■ **本文**:
>>>>>
こんにちは。「クロジカ請求管理」コンサルティングチームの花田です。
売上管理とは、その名の通り売上を管理する業務のことです。
会社にとって「売上を最大にし」「経費を最小にする」する、この2点が常に経営の課題になっているでしょう。
経費削減には限界がありますが、売上の安定・向上には限界がありません。
売上管理とは、売上をただ管理するだけの業務ではなく、その目的は「売上目標を達成させて安定」することであり、「売上向上のヒントを見出す」ためにあります。
そのために、現在の売上記録や集計から様々な分析をする必要があるのです。成果の把握と原因の検証が何より大切なのです。売上管理がしっかりできている会社は、売上目標を達成できる可能性が高くなるため、会社の生産性向上には欠かせない重要なポイントです。
本記事では、簡単に捉えられがちな売上管理について詳しく解説し、売上管理の注意点やポイントについて見ていきましょう。
目次
年次決算に備えた売上管理とは?
会社で行う会計業務に、「財務会計」と「管理会計」があるのをご存知でしょうか。
管理会計とは、売上管理も含む企業内部の経営管理者が見る会計情報です。自社の状況を把握し、今後の意思決定に役立てるための、社内向けの会計ともいえます。
売上管理の項目には、過去と現在の比較や目標までの達成率、部門別や地域別、商材別、顧客別など、様々な分野から細かく分析することが求められます。売上管理をする主な理由は、「現在の会社の状態を把握するため」「分析をすることで早めに対策を行うため」です。
その分析結果によって対策を練り、行動していくことで売上を安定、向上させていくことが売上管理の最終目的です。売上管理が会社の行く末を左右すると言っても過言ではないほど、重要な判断材料となるのです。売上管理は、売上の記録をつけるだけの単純な事務作業に見えてしまいますが、実は大きな役割を担っているのです。
対して財務会計とは、年次決算(1年に1度決算を行い、期末に事業年度の事業実績を集計して、決算書「財務諸表」を作成して国に申告をする一連の業務のこと)のための会計です。この年次決算の実施は法人の義務であるため、売上管理をしていない会社でも必ず年次決算はしなくてはなりません。
このため、財務会計はすべての法人で行われています。
この年次決算業務は、一般的に次の手順で行われます。
決算書作成以降は顧問税理士が行い、自社内では勘定整理のみ行っているケースも多く見受けられます。
経理担当者が決算で行うこの勘定整理とは、年度末の各勘定科目の残高に間違いがないか確認し、正しい残高にすることをいいます。
全ての勘定科目について、それぞれの科目に対応する証憑や帳簿と突合せをして確認をするのです。
売上管理に関する勘定科目も当然対象です。
財務会計にしか重きを置いていない会社では、単純に記録して集計するだけの会計報告になりがちです。
<<<<<
■ **課題**: 本文のうち「会社にとって「売上を最大にし」を含む箇所から始め、「年次決算に備えた売上管理とは?」で終わる部分を、「売上管理」を「販売管理」に置き換えたうえで改めて記してください。

■ **データ**:
>>>>>
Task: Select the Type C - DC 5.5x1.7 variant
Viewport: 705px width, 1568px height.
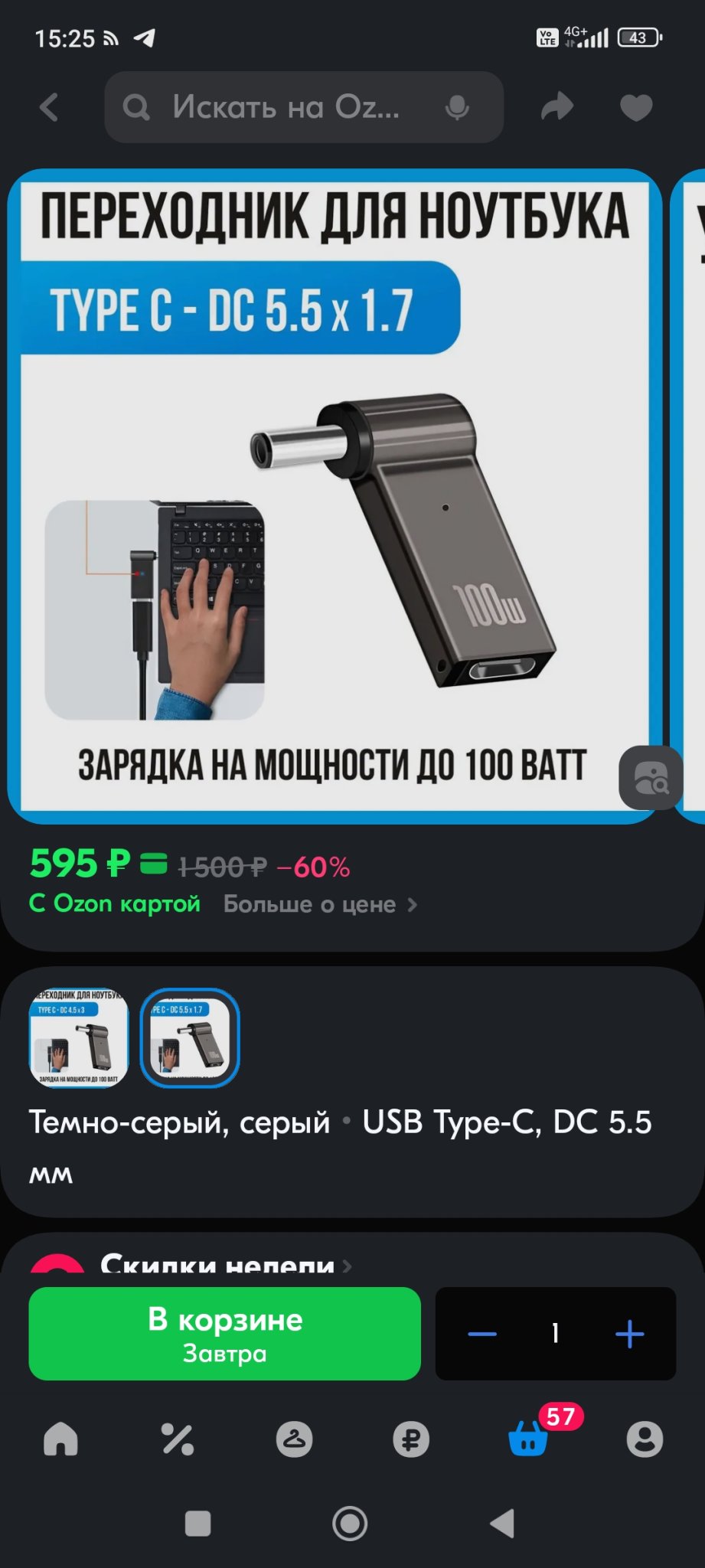Action: pos(190,1037)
<<<<<
■ **解答**:
会社にとって「売上を最大にし」「経費を最小にする」する、この2点が常に経営の課題になっているでしょう。
経費削減には限界がありますが、売上の安定・向上には限界がありません。
販売管理とは、売上をただ管理するだけの業務ではなく、その目的は「売上目標を達成させて安定」することであり、「売上向上のヒントを見出す」ためにあります。
そのために、現在の売上記録や集計から様々な分析をする必要があるのです。成果の把握と原因の検証が何より大切なのです。販売管理がしっかりできている会社は、売上目標を達成できる可能性が高くなるため、会社の生産性向上には欠かせない重要なポイントです。
本記事では、簡単に捉えられがちな販売管理について詳しく解説し、販売管理の注意点やポイントについて見ていきましょう。
目次
年次決算に備えた販売管理とは?